主役は遅れてやってくる ページ4
「チィッ……マタオマエラカ……!」
「んで、なんだありゃ」
突然現れた東矢と奏乃に、まるで親の仇を見るような目を向ける小那覇だったモノ。
その視線にも臆せず、二人は自身の得物を構えた。
「お前らも、よく頑張ったな。奏乃!」
「“heal”!」
「んじゃ、片付けるか」
「……はい!」
龍騎や柊真らの傷を癒し終え、二人の体を光が包む。
「努力ある者に勇気を。ノーブルグリーンチェンジ!」
「闇照らす、聖なる光に幸あれ。ミラクルチェンジ、シャイニー!」
緑と赤のコントラストが煌めく。
東矢の全身をヒーロースーツが包み込み、奏乃の腕には巨大ないつもの大槌が握られる。
希望をもたらす見慣れたヒーロー装備の背中に、美冬は安堵の笑みを漏らす。
「行くぞ奏乃!」
「はい!」
東矢の重力操作、それにより浮かび上がった奏乃の体は赤と緑の後光を引いて東矢と共に飛んでいく。
「ブッツブス!!!」
反応して飛び出した小那覇が、全速力で駆けながらその口に鈍く光るエネルギーを集約させる。
直後放たれた破壊光線が、今まで以上の出力でなりふり構わず放たれた。
「草薙さん!」
「任せろ、“カウンターフォース”!」
東矢が二人を覆うように発生させた強力な磁場の球体、その表面を沿うように光線は歪み、やがて大きく一回転して小那覇の元へと戻っていく。
「ガアアアアアアアアッ⁉」
自らの放ったそれに身を焼かれ、大きく仰け反る小那覇に目掛け、更に二人は接近する。
高度をぐんぐんと上げ、怯む小那覇に狙いを定めた。
「さっさと終わらせてもらうか」
「はい!」
東矢の銃口に眩い光が集約され、トリガーを引いた瞬間に大量の流星群が飛び出す。
魔力を練り上げ火力と数を高めたその弾幕と共に、奏乃の体もまた急加速し小那覇へと迫っていく。

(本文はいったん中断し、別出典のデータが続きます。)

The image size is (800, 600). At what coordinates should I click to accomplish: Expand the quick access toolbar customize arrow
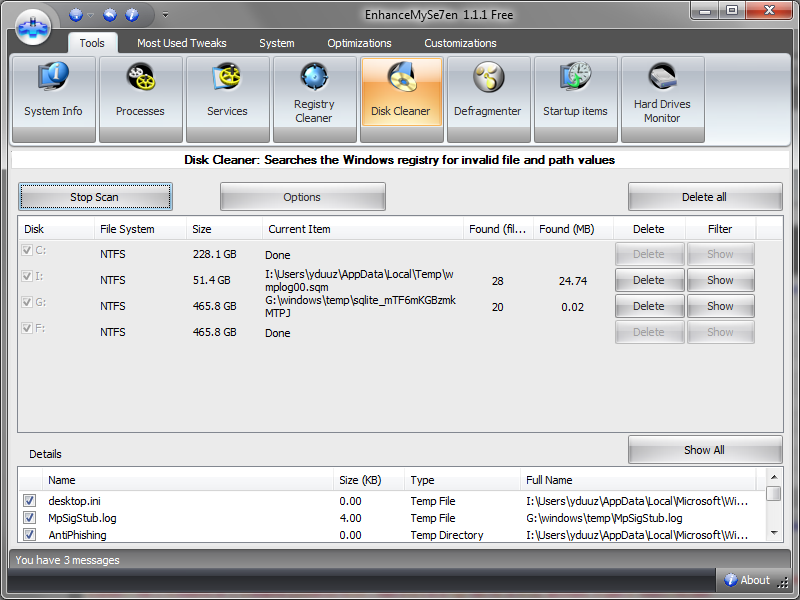click(165, 15)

「平和を乱す者には容赦はしない。俺の仲間に手を出すなら猶更だ」
「“ブライトスターインパクト”っ!」
東矢と奏乃の合体技、長年の連携の末に編み出されたそれは、奏乃の体をまるで宇宙から飛んできた流れ星のように加速させてこれまでにない一撃を放つものだ。
空気を切ってソニックブームを巻き起こしながら、完璧なタイミングで奏乃の鉄槌が振り抜かれた。
「グオアアアアアアアアアアアアアアアアアアアッ!?」
避けようのない一撃、全てをひっくり返す必殺技の前に、小那覇の醜悪な暴走体は一瞬で弾け飛んだのだった。